Faute d'homologation officielle, due à un vide juridique depuis 1992, l’Italie se voit dans l’obligation de débrancher un radar sur cinq. Les décisions de justice annulant des amendes se multipliaient depuis plus de 30 ans.


Un soulagement pour les automobilistes en pleine période de vacances en Italie. Quelque 850 radars sur les 4.000 disposés le long des routes de la Botte ont été désactivés le 12 juillet, sur décision du ministère des Transports.
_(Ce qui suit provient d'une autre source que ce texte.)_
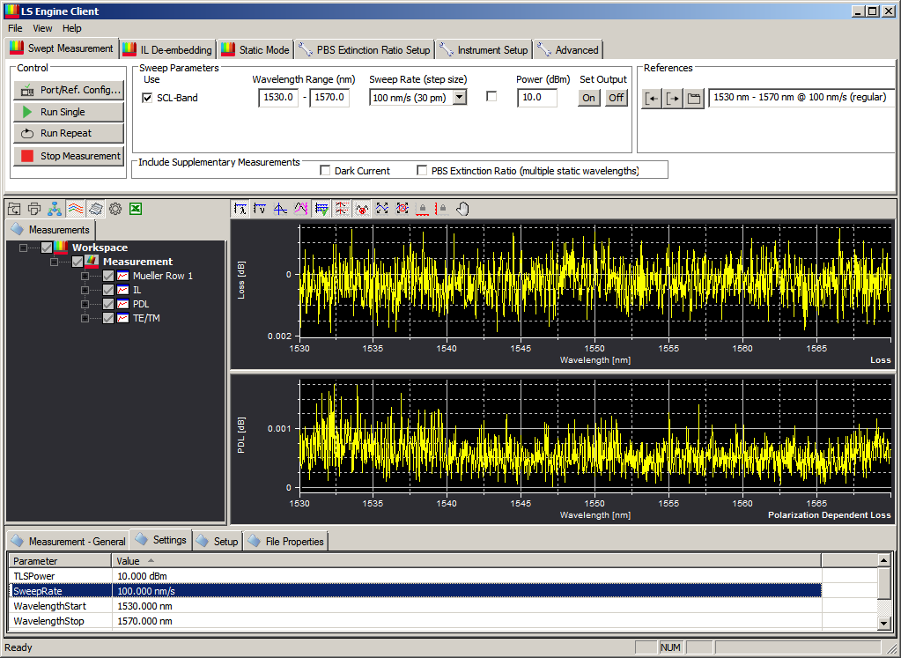Switch to the IL De-embedding tab
This screenshot has height=658, width=901.
167,49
20% de radars non conformes en Italie
Ces radars automatiques devaient non seulement flouter les visages des conducteurs et passagers des voitures, mais aussi avoir une marge d’erreur inférieure à 3 % au-dessus de 100 km/h, entre autres règles.
…depuis 34 ans
La décision arrive avec du retard. C’est depuis 1992 que le nouveau Code de la route italien demandait que les radars soient homologués. Depuis 34 ans, aucun décret n’ait été pris en ce sens. Résultat, les recours en annulation d’amendes se multipliaient. Et les automobilistes obtenaient gain de cause.
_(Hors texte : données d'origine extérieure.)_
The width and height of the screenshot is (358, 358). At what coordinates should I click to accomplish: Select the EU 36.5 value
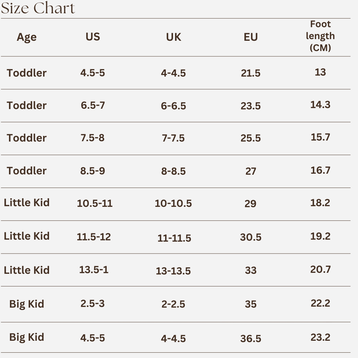(251, 338)
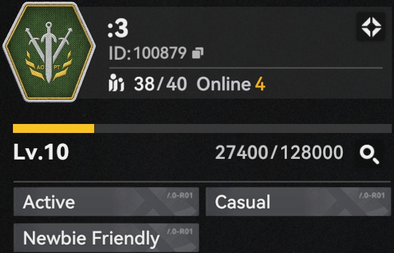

"Assez des radars fantômes, qui n'étaient rien d'autre qu'un impôt caché pour des millions de travailleurs et n'avaient rien à voir avec la sécurité routière", a lancé sur X le ministre des Transports Matteo Salvini.
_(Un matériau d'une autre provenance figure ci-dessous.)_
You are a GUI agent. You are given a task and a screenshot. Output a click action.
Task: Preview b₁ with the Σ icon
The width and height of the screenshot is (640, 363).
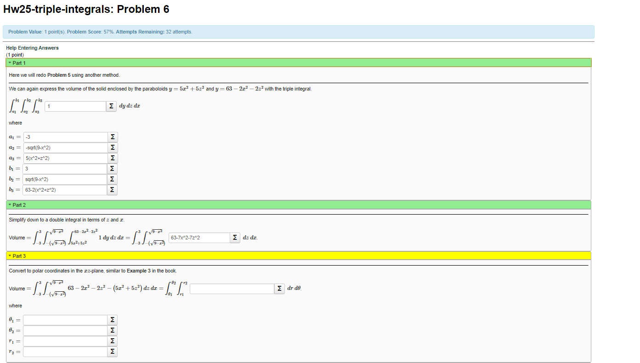click(x=112, y=168)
En 2024, la cour de Cassation italienne avait confirmé que les sanctions infligées suite à des contrôles radar étaient nulles si ces radars avaient été seulement « approuvés » par l’administration mais non testés et « homologués ». Aussi, selon le journal La Repubblica, des audiences de contestations sont programmées jusqu'en 2028.
Avec plus de 86 millions d'euros récoltés, Florence se place en reine des "autovelox", devant Milan et Bologne, selon l’association de consommateurs Codacons.
Il ne s’agit toutefois que d’une mesure temporaire. Les producteurs de radars devront demander l'homologation des 850 radars suspendus dans les prochains mois.